◆ DESCRIPTION OF THE TASK
Tell how many lines in the data below hold the string "with"; give nothing but the number.

--*--

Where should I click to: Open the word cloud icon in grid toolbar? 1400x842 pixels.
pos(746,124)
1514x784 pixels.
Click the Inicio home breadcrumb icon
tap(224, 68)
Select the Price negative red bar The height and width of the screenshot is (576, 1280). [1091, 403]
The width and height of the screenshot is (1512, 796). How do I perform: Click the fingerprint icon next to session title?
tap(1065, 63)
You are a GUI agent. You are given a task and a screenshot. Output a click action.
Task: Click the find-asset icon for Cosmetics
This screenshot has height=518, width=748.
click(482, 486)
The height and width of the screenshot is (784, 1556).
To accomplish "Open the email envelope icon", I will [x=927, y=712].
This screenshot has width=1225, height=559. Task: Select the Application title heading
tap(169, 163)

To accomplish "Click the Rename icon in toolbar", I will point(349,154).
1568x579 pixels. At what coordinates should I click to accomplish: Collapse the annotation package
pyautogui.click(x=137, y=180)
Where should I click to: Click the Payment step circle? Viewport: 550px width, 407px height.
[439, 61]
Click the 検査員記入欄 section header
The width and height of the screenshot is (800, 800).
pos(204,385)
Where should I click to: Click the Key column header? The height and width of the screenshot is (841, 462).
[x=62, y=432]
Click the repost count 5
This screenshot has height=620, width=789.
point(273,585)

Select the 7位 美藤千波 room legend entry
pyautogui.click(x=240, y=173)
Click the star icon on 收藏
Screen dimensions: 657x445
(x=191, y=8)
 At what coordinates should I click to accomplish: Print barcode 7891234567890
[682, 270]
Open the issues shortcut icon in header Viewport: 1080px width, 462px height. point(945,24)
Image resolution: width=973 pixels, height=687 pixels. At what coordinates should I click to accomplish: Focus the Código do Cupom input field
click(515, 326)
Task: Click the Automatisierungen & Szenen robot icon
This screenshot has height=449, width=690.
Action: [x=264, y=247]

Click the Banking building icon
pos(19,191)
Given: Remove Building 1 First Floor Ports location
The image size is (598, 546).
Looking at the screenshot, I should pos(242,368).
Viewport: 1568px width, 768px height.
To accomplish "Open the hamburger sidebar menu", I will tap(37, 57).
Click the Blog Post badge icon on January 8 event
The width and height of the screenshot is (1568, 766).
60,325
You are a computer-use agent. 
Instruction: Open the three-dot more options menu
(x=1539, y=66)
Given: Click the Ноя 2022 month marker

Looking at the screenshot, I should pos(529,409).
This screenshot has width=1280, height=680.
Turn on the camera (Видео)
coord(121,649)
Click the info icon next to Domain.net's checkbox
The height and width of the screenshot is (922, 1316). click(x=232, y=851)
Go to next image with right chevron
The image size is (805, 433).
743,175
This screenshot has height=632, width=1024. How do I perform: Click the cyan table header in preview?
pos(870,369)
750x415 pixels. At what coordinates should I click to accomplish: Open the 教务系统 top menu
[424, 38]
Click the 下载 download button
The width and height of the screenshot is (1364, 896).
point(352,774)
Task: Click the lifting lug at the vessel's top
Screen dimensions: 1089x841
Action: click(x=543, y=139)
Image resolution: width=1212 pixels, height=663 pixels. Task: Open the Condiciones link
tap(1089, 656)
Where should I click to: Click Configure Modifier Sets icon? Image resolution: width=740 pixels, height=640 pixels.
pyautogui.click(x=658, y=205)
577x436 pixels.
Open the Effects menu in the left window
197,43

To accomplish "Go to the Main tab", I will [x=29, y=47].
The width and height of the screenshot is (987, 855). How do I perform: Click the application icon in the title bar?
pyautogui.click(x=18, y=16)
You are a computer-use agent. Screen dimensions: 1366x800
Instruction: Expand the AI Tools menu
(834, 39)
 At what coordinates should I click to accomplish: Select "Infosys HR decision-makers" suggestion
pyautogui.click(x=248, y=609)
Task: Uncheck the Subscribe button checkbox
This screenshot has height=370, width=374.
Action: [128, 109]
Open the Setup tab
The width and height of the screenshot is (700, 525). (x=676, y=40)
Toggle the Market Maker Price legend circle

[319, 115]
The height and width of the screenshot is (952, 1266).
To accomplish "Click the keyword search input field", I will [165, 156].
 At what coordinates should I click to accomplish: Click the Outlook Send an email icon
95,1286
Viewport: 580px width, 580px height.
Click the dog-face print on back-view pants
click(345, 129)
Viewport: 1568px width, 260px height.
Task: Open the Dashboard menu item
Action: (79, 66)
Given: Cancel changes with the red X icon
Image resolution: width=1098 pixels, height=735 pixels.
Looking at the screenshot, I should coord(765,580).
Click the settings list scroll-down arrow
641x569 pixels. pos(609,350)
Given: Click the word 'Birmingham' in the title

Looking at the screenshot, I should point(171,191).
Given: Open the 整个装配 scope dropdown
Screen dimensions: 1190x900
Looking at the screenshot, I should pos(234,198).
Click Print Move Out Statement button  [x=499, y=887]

--*--

◆ ANSWER TO THE PROBLEM
2